Plot 3: Growth in number of groups category-wise
It can be clearly figured out that the innovative countries are focussing more on Technology field and have been joining it in more and more numbers. Also, people in these countries are more focussed on career / business. Though this field is behind technology but the gap in number of members in career/ business and other categories is significant. Apart from them, health/ well being has seen a good growth in year 2017.
Plot 4: Categories Popularity in top Global Innovative Countries
Like the previous graphs, we are now comparing categories based on member count:
- The top joined categories are: tech, socializing, career/business and outdoor adventures
- Also, if we compare the previous graph with this one, we will find out that even though socializing category does not have too many groups but still it has a lot of members
Comparison between Switzerland and Sweden:
- Sweden is showing a bias towards tech. Tech is also the most joined category in Switzerland but it's people are still joining other groups as well and the gap is smaller.
This means country focussing on all the fields is more innovative than others which is biased towards one field.
Plot 5: Compare ratings of different categories for the selected countries
This data shows that there is no clear trend in the ratings provided by the users.
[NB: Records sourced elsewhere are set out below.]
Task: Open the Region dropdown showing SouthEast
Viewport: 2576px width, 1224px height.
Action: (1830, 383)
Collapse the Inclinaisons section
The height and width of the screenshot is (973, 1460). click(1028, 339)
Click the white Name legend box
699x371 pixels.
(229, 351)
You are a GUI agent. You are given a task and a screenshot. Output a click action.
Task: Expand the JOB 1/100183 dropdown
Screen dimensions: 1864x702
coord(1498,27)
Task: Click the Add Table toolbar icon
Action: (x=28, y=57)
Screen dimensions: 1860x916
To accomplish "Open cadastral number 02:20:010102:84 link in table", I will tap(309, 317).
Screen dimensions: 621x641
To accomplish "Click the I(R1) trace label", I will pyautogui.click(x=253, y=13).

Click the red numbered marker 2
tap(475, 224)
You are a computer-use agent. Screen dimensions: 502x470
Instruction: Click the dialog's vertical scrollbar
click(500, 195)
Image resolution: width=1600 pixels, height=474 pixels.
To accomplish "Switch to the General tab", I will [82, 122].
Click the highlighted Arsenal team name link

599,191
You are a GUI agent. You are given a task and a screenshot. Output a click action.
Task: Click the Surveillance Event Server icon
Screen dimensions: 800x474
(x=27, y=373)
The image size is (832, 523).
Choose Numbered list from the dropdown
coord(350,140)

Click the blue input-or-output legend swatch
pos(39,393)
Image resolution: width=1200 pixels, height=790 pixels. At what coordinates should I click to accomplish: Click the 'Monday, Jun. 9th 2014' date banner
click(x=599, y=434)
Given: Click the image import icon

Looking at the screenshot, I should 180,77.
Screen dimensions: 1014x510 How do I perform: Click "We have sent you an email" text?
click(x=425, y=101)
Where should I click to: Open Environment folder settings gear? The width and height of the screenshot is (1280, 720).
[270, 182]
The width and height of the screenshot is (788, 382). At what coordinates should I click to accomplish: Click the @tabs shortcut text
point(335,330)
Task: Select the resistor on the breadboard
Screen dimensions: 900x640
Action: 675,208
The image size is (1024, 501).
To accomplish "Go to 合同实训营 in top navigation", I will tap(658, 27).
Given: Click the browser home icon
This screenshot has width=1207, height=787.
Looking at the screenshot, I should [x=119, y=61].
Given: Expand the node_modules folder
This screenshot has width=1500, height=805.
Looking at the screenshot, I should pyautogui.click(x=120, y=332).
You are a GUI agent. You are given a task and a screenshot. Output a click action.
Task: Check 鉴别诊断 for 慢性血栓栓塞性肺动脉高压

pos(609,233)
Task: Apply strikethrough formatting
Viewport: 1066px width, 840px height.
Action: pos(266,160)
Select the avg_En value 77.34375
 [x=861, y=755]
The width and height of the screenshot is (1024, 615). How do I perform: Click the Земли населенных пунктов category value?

Less number of members could be the reason for irregular trends.
However, one point to be noted is that the categories which have the highest number of members in the two countries share the similar or slightly different rating for those categories like tech, socializing, career/business and outdoor adventures
Plot 6: Members vs Rating vs No. of Groups to Rating for Different Categories
As in the previous graphs, these graphs also depict no clear picture for rating, but the trends is strong, whcih suggests as the number groups increases, member counts also increases. As seen in the dual axes chart for members and group count or in Small Multiple of line chart.
Plot 7: Frequency Distribution for groups in different cities of one country
The plot represents the frequency of groups in different cities of the country. A threshold of 0.05 was used to select the cities. It depicts which cities are most active on meetup. Zurich and Stockholm are the most active cities in the two countries. Stockholm being the capital of Sweden might be the reason for it popularity but Zurich is not the capital of Switzerland still has a lot of popularity.
Any country which wants to increase it's rank in the global innovation index can take insights from this experiement and encourage more groups which leads to innovation.
Higher the number of groups, more are the members.
Higher the number of groups, more is the global innovation index.
More statisfical modelling can be applied to this data to find out that there is strong relation between number of groups and members and the countries with high global innovation index are involved more in meetups. Currently, only two countries were selected.
But Limited data was collected since the resources and time was limited. More data can be picked from around the world for multiple countries and staistical modelling can be perfromed on the various countries data to compare data.
The members details and the events around the world is a high volumetric data and could not be picked since it require high memory constraints. Also, further since it give coordinates(latitude, longitude), success of a group can be discovered using more detailed data which can be used by companies to share their new innovations. Companies can also benefit from the data, because before organizing any event they might analyze success of the event based on numbers.
Meetup provides more set of open APIs.
For example:
Member details and how many groups they have joined. This can be used to track the activity and trends for the members and give then tailored recommendations. Also, countries can promote categories among members if the country is lagging behind in a category which is highly joined by innovative countries.
It also gives venue data. So, the numbers members attending an event may depend on venues and further data can be analyzed to select top venues having a high turnout ratio.